DATASET:
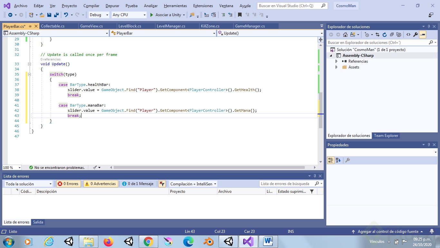Open properties with the wrench icon
The width and height of the screenshot is (440, 248).
416,35
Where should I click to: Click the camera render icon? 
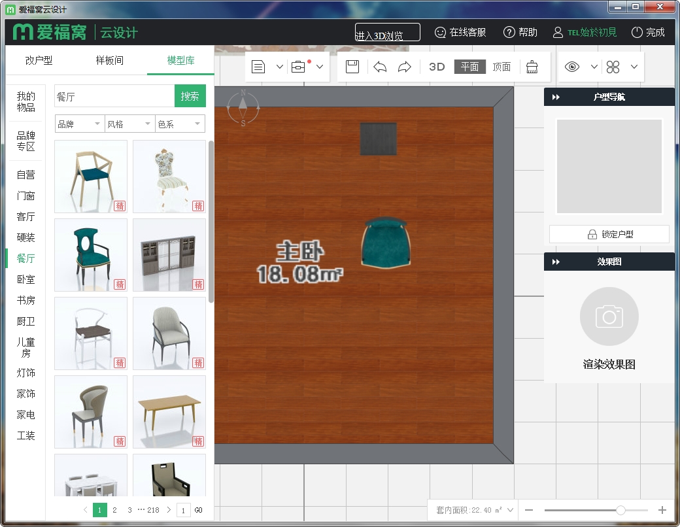[609, 317]
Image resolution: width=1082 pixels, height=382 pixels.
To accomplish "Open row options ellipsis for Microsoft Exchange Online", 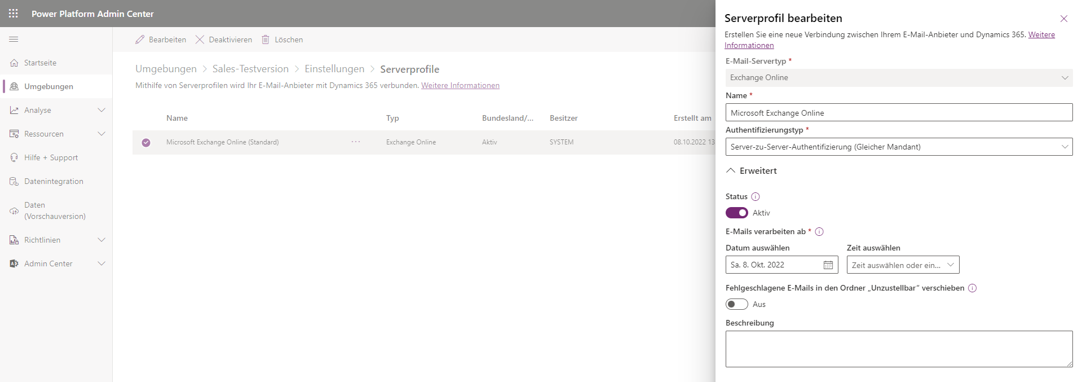I will point(356,142).
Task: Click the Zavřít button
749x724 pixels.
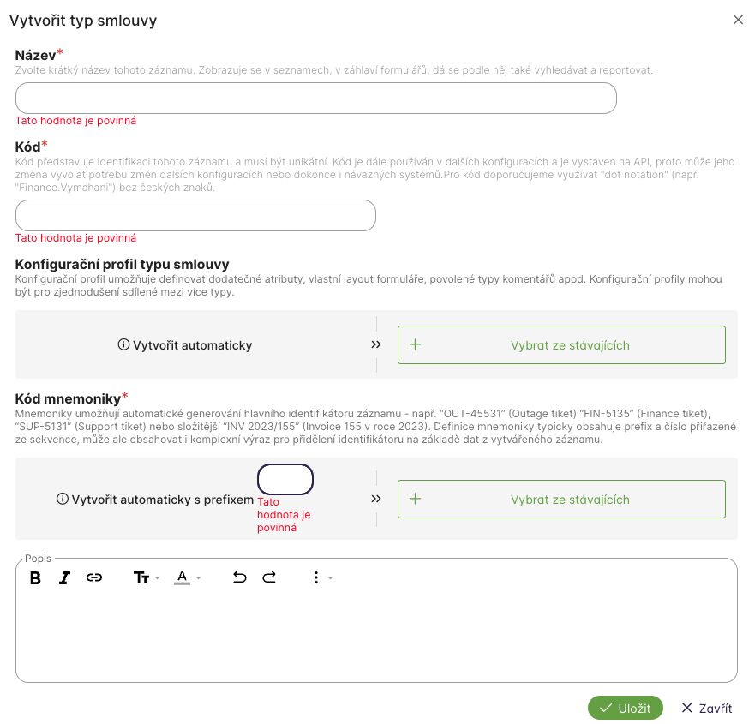Action: (706, 709)
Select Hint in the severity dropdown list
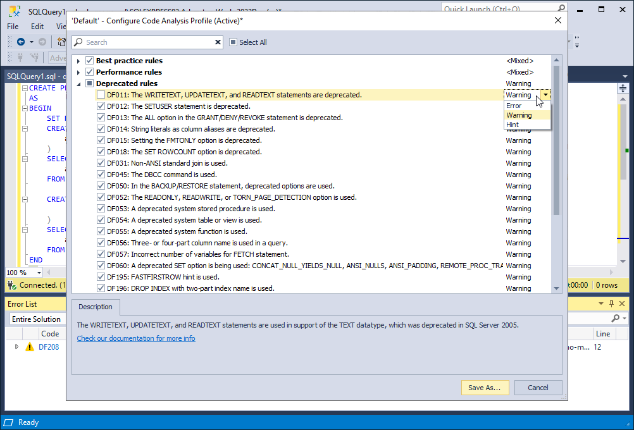The height and width of the screenshot is (430, 634). click(513, 125)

WHAT TO WORK ON:
The lines to copy begin at the one containing "Task: Click the Zavřít button" and end at the last line of the records. Set down exactly those lines and no others, both ends included, and omit all pictures.

EXERCISE OUTPUT:
Task: Click the Zavřít button
749x724 pixels.
Action: (706, 709)
Select Hint in the severity dropdown list
The height and width of the screenshot is (430, 634). click(513, 125)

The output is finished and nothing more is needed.